Dans le même temps, les commentateurs notent que le retrait d’Absher de l’App Store et de Google Play ne résoudra pas le problème, ne supprimera pas les critiques du pouvoir saoudien et ne fera qu’aggraver la situation des femmes locales. En définitive, les fonctions de surveillance et de contrôle décrites dans l’annexe reflètent la législation patriarcale du pays, dont les débats sur l’alignement en Arabie saoudite se déroulent depuis longtemps.

«La loi sur la surveillance surveillée se poursuit, mais c’est notre affaire interne. C’est une question que notre société doit décider seule, et non pas sous la pression de l’extérieur», a déclaré Muna Abu Suleiman, présentatrice de télévision saoudienne et militante qui défend les droits des femmes. sur Twitter, demandant aux femmes si beaucoup d'entre elles ont accès aux comptes de leurs tuteurs à Absher.
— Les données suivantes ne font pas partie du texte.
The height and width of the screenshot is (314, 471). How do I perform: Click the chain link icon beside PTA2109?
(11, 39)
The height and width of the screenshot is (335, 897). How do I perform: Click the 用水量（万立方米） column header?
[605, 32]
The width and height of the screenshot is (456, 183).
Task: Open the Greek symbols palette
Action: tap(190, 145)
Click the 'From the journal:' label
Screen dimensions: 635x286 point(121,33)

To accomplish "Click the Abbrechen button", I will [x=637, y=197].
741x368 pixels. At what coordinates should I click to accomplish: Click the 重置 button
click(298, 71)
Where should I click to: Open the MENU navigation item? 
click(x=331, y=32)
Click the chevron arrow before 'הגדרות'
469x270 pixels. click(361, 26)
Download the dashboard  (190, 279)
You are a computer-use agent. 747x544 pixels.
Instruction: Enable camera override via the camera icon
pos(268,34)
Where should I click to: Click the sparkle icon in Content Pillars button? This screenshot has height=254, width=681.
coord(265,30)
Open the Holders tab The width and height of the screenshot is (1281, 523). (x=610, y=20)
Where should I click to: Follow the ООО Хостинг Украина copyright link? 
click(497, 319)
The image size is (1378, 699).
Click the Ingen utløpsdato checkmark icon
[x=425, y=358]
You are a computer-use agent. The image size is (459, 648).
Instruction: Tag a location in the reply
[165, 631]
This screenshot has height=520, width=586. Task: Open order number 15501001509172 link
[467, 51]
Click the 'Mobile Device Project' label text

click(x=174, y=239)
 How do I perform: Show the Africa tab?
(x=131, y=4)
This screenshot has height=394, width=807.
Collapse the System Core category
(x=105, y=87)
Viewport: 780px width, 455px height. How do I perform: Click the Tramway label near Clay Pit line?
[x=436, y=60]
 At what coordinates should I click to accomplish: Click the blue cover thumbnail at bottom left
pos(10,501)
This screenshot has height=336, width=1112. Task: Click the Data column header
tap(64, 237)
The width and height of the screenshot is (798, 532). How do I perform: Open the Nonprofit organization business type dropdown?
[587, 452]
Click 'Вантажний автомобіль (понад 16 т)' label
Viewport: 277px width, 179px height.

La plupart ont répondu qu'elles contrôlaient elles-mêmes leur destin. Les hommes qui ne pensent pas avoir besoin de contrôler les femmes leur donnent accès à Absher, ce qui indique: à ce sujet les femmes prennent de plus en plus de décisions. " Elle craint que les critiques d’Absher puissent nuire au dialogue déjà fragile entre la culture islamique et l’Occident et à une autonomisation progressive des femmes dans son pays: "Les gens ne comprennent pas les conséquences [du blocage de l’application]. Ils ont une vision très naïve et idéaliste de ce qui se passe."

L'émancipation en Arabie saoudite, qui occupait, en 2016, la 141e place du classement mondial pour l'égalité des sexes dans le Rapport sur l'écart entre les femmes et les hommes, s'est produite, mais pas trop rapidement selon les normes du monde occidental. En 2015, les femmes ont obtenu le droit de voter aux élections pour la première fois et à partir de 2018, elles peuvent notamment ouvrir leur propre entreprise sans la participation d'un tuteur, ne pas travailler comme notaires, conduire des voitures, servir dans les forces armées et le renseignement, ainsi que d'assister à des manifestations sportives. cinémas (ces derniers en Arabie Saoudite n’étaient que récemment gagnés).

Tout cela résulte d'un programme stratégique proposé par le prince héritier Mohammed ibn Salman. Dans le même temps, la ségrégation entre les sexes est encore élevée dans le pays et les droits des femmes sont un facteur de négociation dans un jeu politique (selon une version, Iman Salman a élevé son émancipation au rang de bouclier afin de réduire l'influence des autorités religieuses qui ne le soutiennent pas dans la lutte pour le trône). Et tout le monde n'est pas sûr que des réformes rapides puissent changer une société qui vit selon la charia depuis plusieurs décennies.